London, Jan 22 (IANS) Chinese stir-fry has now replaced chicken tikka masala as Britain’s favourite dish, a new survey has revealed.
The simplistic Cantonese dish, typically full of fresh vegetables and noodles, is now the most frequently cooked meal in Britain, the Daily Mail reported Saturday.
One in five Britons now have it at least once a week, with over two-thirds saying a large part of its appeal is that its far easier to prepare than traditional British cuisine, with the average stir-fry only taking a few minutes to throw together and cook in a wok.
Asian food has become increasingly popular in Britain and is now a part of the nation’s staple diet as families opt for international cuisine over British dishes three out of seven nights of the week. Nine out of 10 of Britons’ favourite international meals are Asian.
The study, carried out by Food Network UK, also found that sushi and noodles are now cooked as regularly as spaghetti and potatoes. Having become accustomed to exotic spices, half of Britons also say traditional British dishes such as cottage pie, sausages and mash, and fish and chips are simply too dull.
Over a quarter of us now eat more Chinese, Thai and Japanese cuisine than we did 10 years ago. And the survey suggests it is a trend which is likely to grow, with a third of parents admitting their children are more adventurous and open to trying new foods than they are, the Mail said.

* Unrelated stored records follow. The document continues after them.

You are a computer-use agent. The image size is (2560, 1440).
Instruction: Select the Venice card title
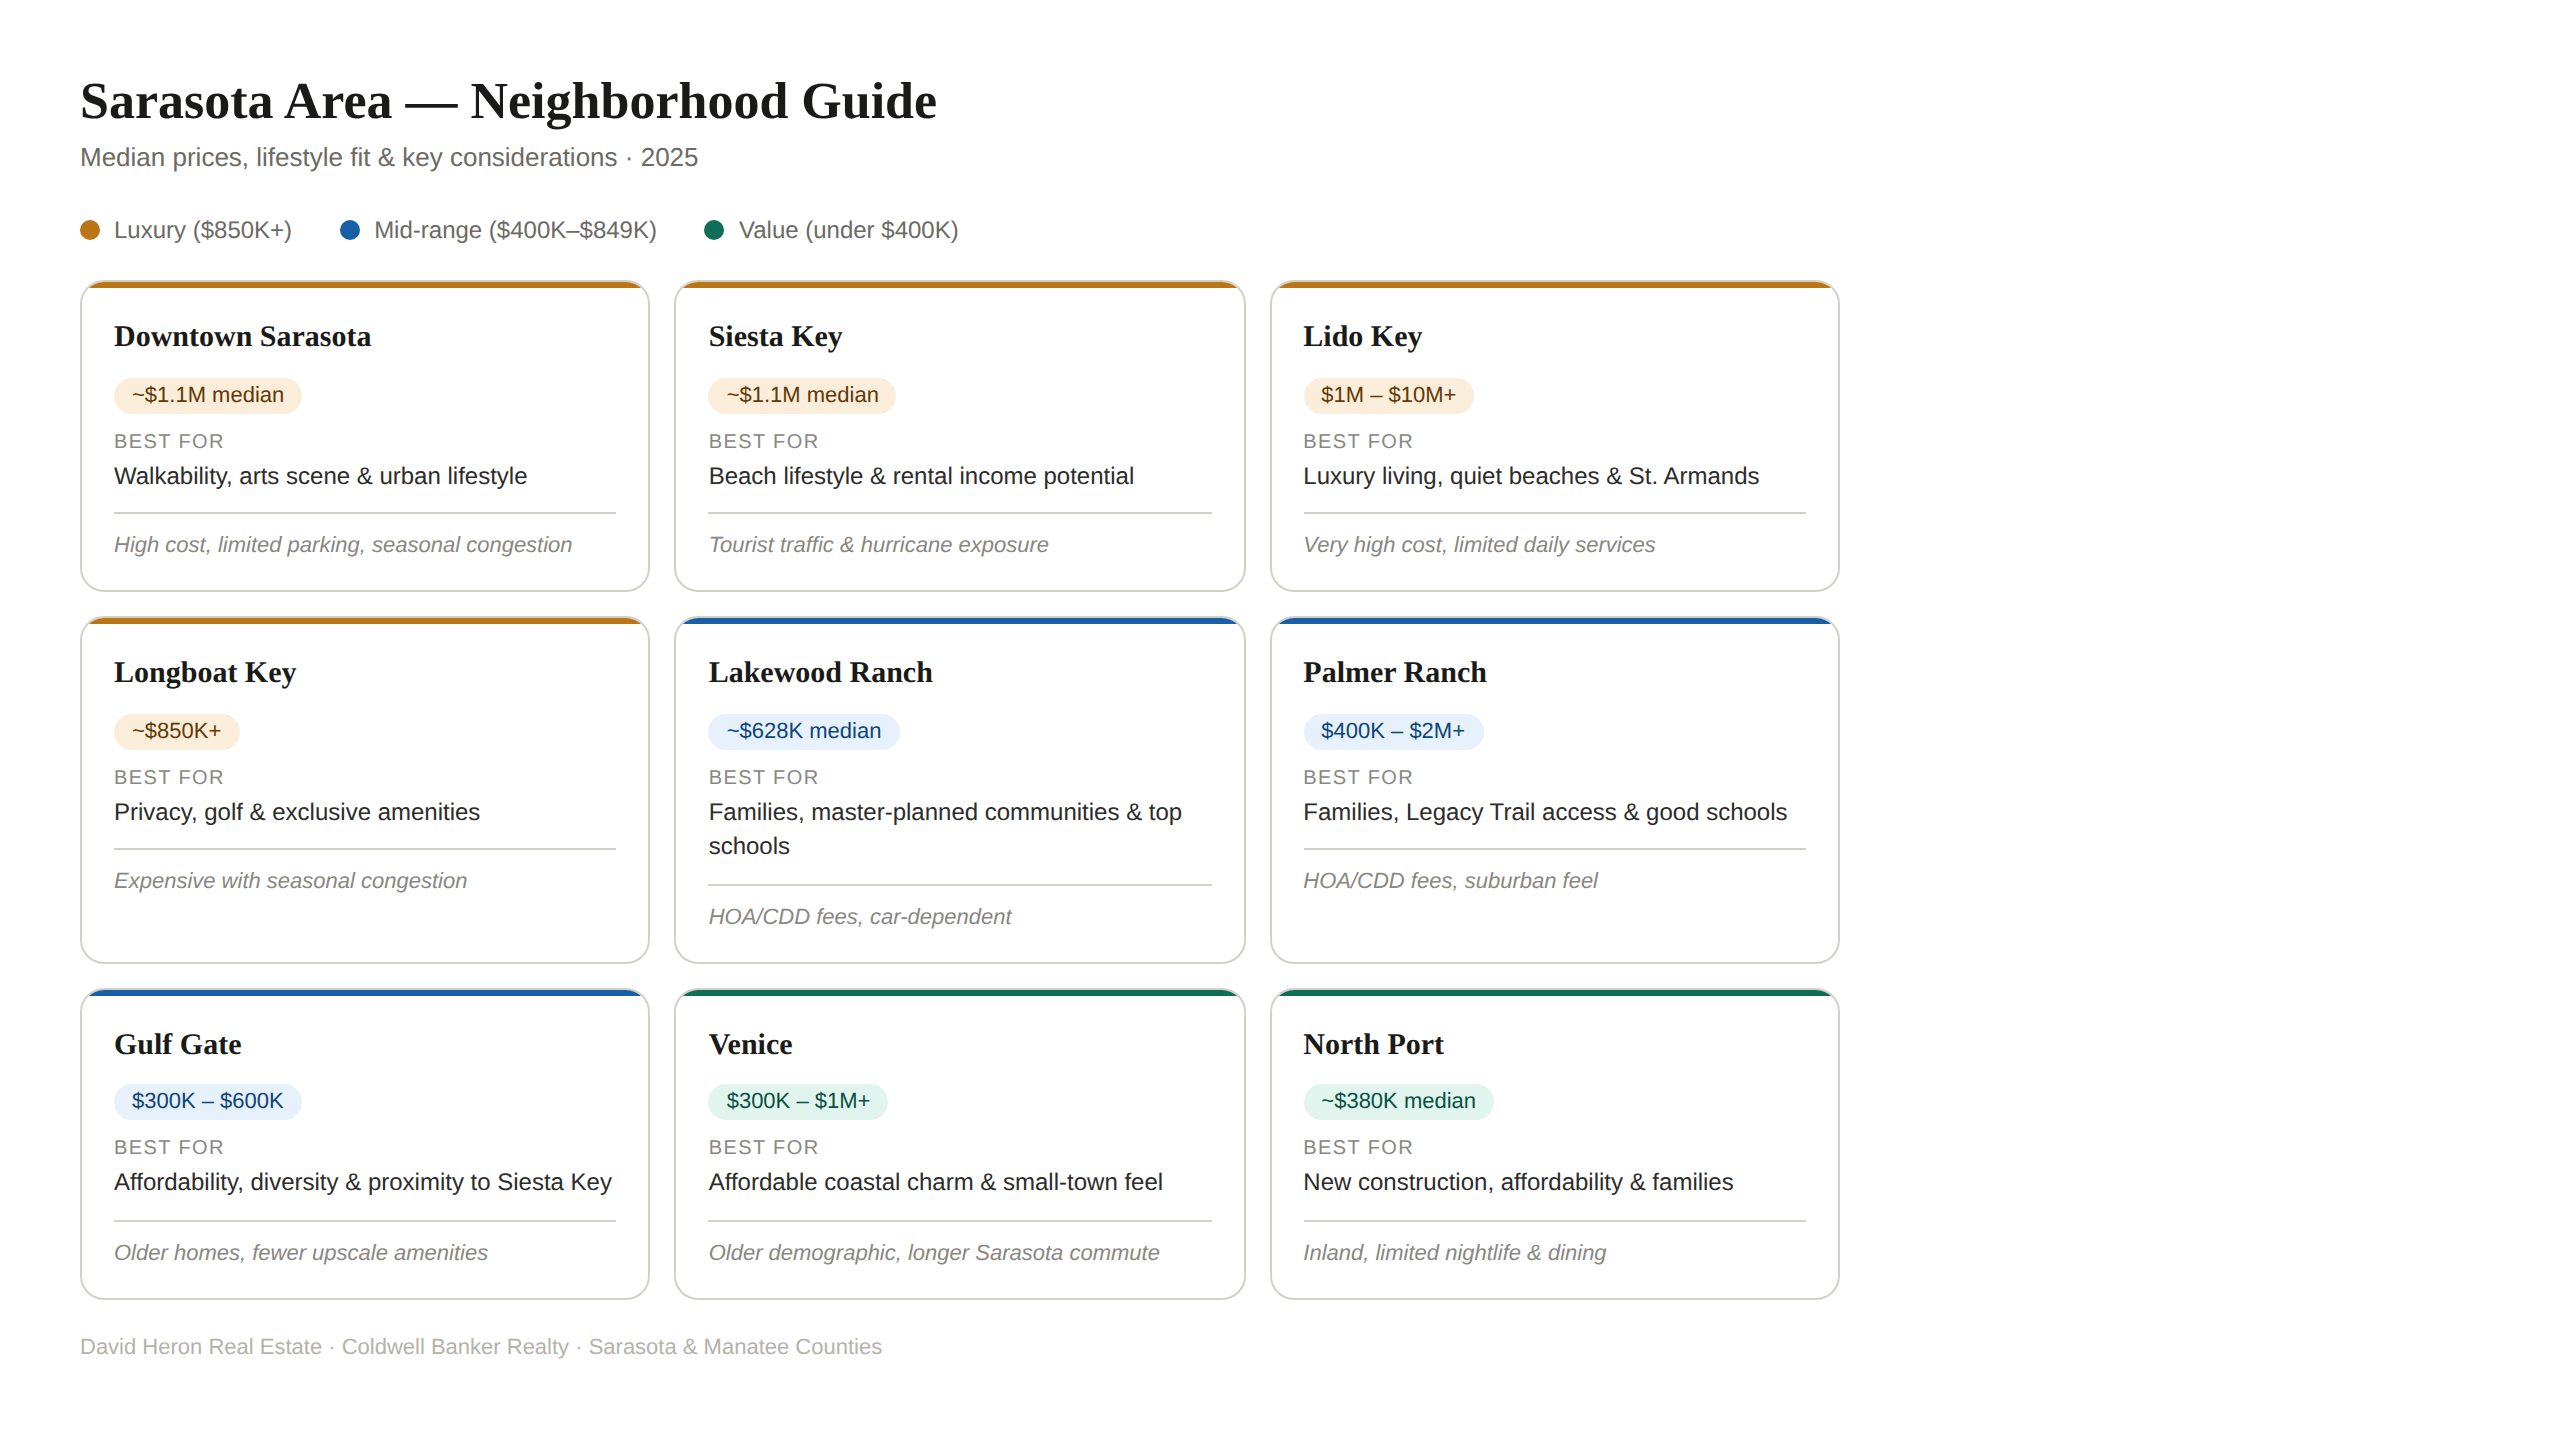750,1045
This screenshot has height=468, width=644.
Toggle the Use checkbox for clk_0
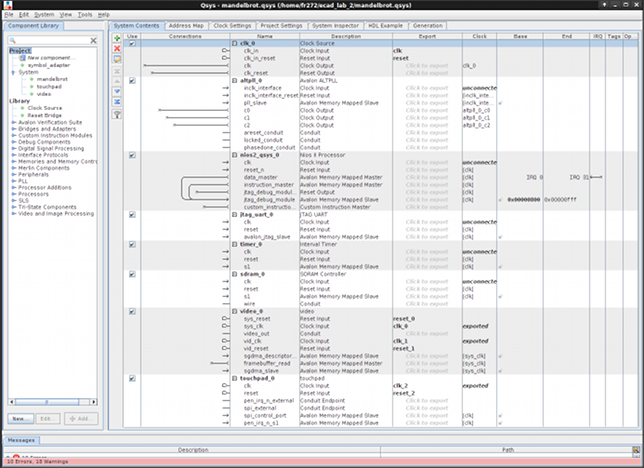132,44
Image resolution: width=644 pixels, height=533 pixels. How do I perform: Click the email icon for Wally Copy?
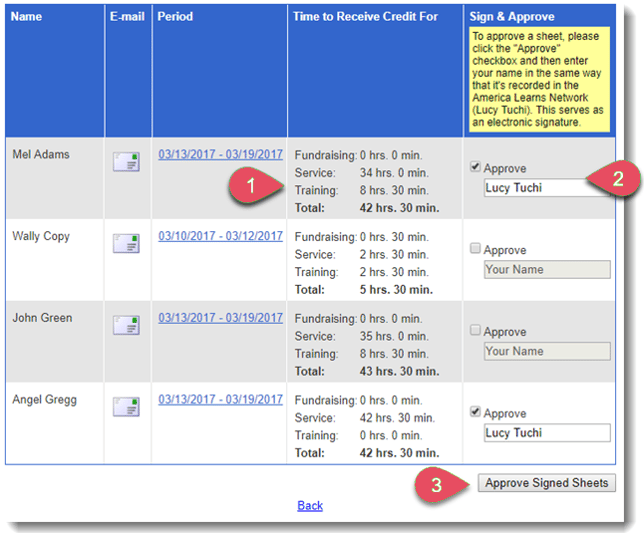126,244
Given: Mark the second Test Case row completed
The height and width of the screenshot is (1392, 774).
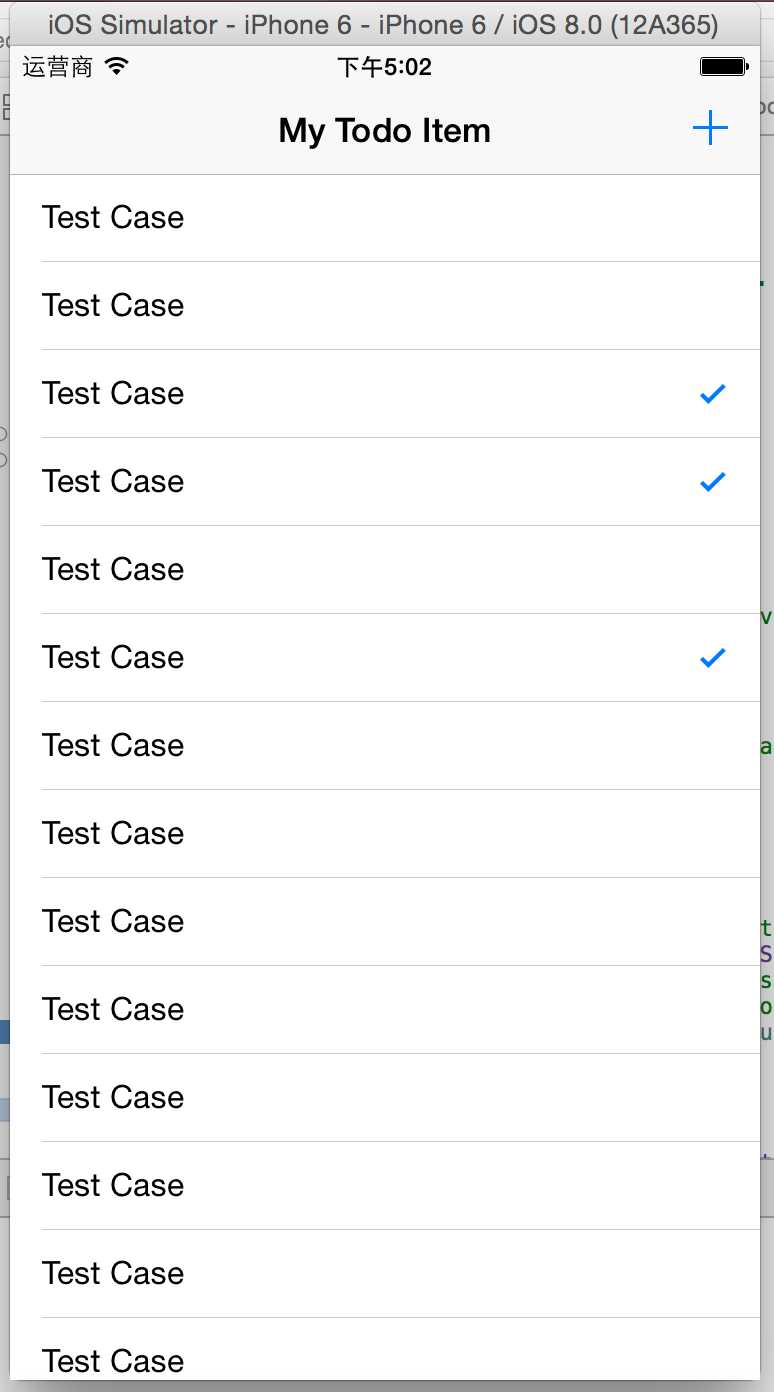Looking at the screenshot, I should 385,306.
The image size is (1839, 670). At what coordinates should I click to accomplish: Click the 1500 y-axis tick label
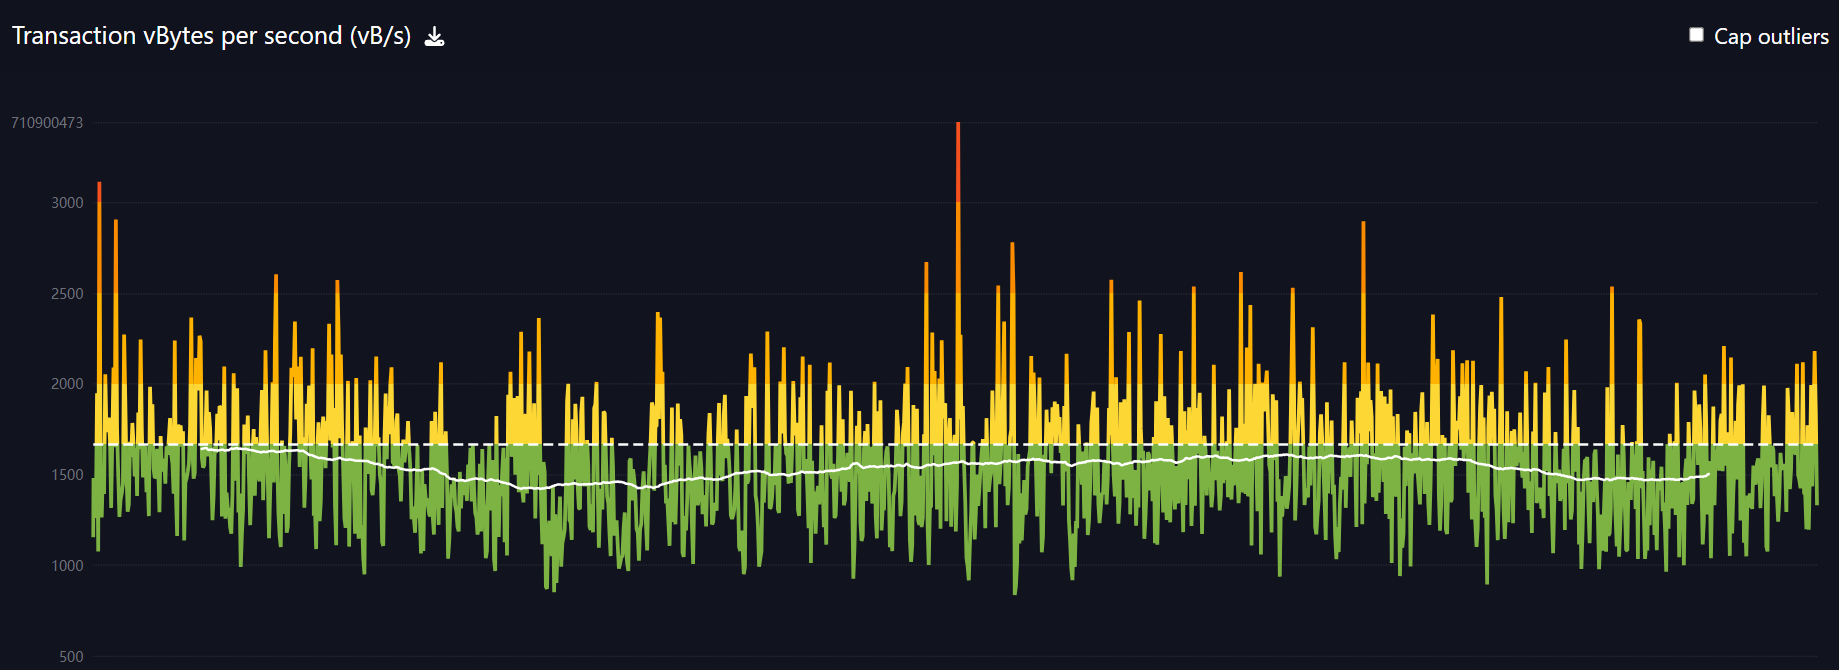(67, 475)
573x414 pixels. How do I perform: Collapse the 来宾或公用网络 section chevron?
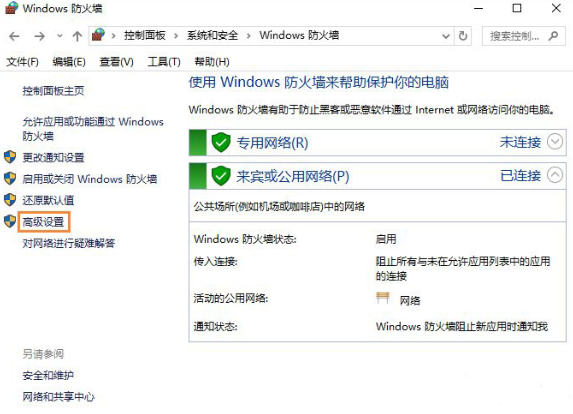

Nick Thorogood, managing director of Food Network EMEA, said: “Our research shows British palettes have changed and we now have a penchant for exotic tastes across the globe.”
“It would have been unheard of for a typical family to tuck in to regular evening meals originating from Thailand or Japan a decade or so ago. But now it is considered normal to be swapping a Cottage Pie for a Thai Green Curry,” the newspaper quoted Thorogood as saying.